Mieli segregować, ale...
Do końca ub. roku z miasta zebrano ponad 60,7 tysięcy ton odpadów. Ponad 43 tys. ton trafiło do regionalnej instalacji ProNatury w Wypaleniskach. Do dwóch punktów selektywnej zbiórki odpadów - tam gdzie oddajemy śmieci niekonwencjonalne - trafiło 444 tony.
- Myślimy w tej chwili o utworzeniu większej liczby punktów selektywnej zbiórki - zapowiedziała Grażyna Ciemniak. - Z powodów estetycznych i technicznych będą też powstawać podziemne pojemniki na odpady.
Gdzie i kiedy takie pojemniki się pojawią, jeszcze nie wiadomo.
Segregowania odpadów podjęło się 97 procent bydgoszczan, którzy złożyli deklaracje. Ale wcale tak się nie dzieje, a zmieszanych śmieci jest zdecydowanie więcej. Najgorzej jest w sektorze IV, czyli w śródmieściu - tam segregowanych odpadów firmy odbierają zaledwie 21 procent. W pozostałych sektorach o wiele lepiej nie jest - zmieszane śmieci stanowią ok. 60-70 procent w każdym z nich. Dzieje się tak, bo odpady oddawane jako segregowane bardzo często nimi nie są - pojawiają się brudne opakowania, tłuste kartony czy butelki z zawartością. - Z segregowaniem dobrze radzą sobie właściciele domków jednorodzinnych, którzy robili to już wcześniej - mówi Grażyna Ciemniak.
Będą śmieci dla spalarni
Bydgoszcz nieźle radzi sobie z odzyskiem i recyklingiem śmieci. W 2013 roku recykling metali, papieru i szkła osiągnął poziom 14,7 proc. - to więcej niż minimalny poziom wskazany przez Ministerstwo Środowiska - resort ustalił granicę na 12 proc. Odzyskujemy też 98 proc. odpadów budowlanych - to znakomity wynik.

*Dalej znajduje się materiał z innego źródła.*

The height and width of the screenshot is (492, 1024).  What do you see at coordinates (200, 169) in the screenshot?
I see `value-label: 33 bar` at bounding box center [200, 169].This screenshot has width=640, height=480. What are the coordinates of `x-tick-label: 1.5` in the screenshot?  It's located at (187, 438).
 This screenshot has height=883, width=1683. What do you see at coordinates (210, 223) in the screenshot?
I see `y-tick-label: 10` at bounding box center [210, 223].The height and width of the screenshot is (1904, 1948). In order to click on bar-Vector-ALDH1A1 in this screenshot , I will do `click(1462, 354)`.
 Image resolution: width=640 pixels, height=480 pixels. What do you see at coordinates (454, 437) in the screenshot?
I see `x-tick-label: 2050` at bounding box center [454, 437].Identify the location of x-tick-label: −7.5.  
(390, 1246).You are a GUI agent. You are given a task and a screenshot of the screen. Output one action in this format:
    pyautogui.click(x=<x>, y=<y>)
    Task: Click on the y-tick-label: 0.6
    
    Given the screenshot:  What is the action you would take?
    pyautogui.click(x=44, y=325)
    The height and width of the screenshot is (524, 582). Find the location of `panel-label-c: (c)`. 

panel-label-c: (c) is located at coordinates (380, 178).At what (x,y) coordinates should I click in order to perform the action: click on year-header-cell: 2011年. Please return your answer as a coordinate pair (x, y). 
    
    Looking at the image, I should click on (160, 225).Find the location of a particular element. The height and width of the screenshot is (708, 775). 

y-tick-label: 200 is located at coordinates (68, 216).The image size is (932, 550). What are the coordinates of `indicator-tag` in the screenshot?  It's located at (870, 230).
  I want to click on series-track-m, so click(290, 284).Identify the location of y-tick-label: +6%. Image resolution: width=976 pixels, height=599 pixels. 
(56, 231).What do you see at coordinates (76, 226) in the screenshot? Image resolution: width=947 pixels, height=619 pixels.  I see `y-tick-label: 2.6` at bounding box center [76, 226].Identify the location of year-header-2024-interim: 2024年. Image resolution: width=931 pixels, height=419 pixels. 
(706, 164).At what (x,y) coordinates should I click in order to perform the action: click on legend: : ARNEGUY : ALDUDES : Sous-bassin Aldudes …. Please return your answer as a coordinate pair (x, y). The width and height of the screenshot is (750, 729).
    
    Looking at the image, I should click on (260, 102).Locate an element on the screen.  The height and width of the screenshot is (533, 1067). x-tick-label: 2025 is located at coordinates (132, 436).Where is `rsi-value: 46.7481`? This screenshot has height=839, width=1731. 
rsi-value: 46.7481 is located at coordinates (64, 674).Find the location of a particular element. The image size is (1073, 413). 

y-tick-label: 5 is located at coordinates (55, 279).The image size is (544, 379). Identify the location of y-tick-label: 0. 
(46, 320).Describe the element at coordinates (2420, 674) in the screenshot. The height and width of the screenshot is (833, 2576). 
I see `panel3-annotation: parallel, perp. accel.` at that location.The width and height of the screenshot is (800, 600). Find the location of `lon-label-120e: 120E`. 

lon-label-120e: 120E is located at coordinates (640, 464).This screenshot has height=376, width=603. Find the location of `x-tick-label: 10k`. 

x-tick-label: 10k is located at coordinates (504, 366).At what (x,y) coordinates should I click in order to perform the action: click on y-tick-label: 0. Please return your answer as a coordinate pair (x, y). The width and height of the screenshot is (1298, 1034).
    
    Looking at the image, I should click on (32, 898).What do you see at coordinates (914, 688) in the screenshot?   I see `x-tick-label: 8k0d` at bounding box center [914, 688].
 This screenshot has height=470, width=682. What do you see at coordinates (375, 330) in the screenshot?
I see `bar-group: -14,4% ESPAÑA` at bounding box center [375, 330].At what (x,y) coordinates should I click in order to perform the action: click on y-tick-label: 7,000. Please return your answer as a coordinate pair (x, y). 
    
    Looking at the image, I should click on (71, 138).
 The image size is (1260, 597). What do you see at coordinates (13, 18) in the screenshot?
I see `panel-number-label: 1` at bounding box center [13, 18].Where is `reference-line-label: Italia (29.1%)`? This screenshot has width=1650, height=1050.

Wczoraj radni pytali o strumień odpadów, który ma trafić od początku 2016 roku do budowanej obecnie spalarni śmieci. - Z wyliczeń wynika, że Bydgoszcz i Toruń skierują do spalarni 86 tys. ton rocznie, co oznacza, że brak jeszcze 100 tys. ton - mówi Marek Gralik, radny PiS. - Czy ratusz dysponuje precyzyjnym bilansem, ile śmieci będą oddawać okoliczne gminy?
- Bilans powstał i jest dokładny - zapewniała zastępczyni prezydenta miasta. - Prezydent wystąpił z nim do marszałka województwa z wnioskiem o weryfikację i powtórne sprawdzenie, czy wszystko się zgadza. W bydgosko-toruńskim obszarze metropolitalnym mamy 16 gmin, ale w województwie mamy tych gmin w sumie 41. One także mogą kierować odpady do spalarni.
Ile dotąd kosztował nowy system?
Nowy system gospodarowania odpadami działa od 1 lipca ub. r.
Koszty odbioru odpadów wyniosły 11,7 mln zł. Zagospodarowanie śmieci w Wypaleniskach kosztowało 9,8 mln zł.
Koszty administracyjne systemu to 923 tys zł.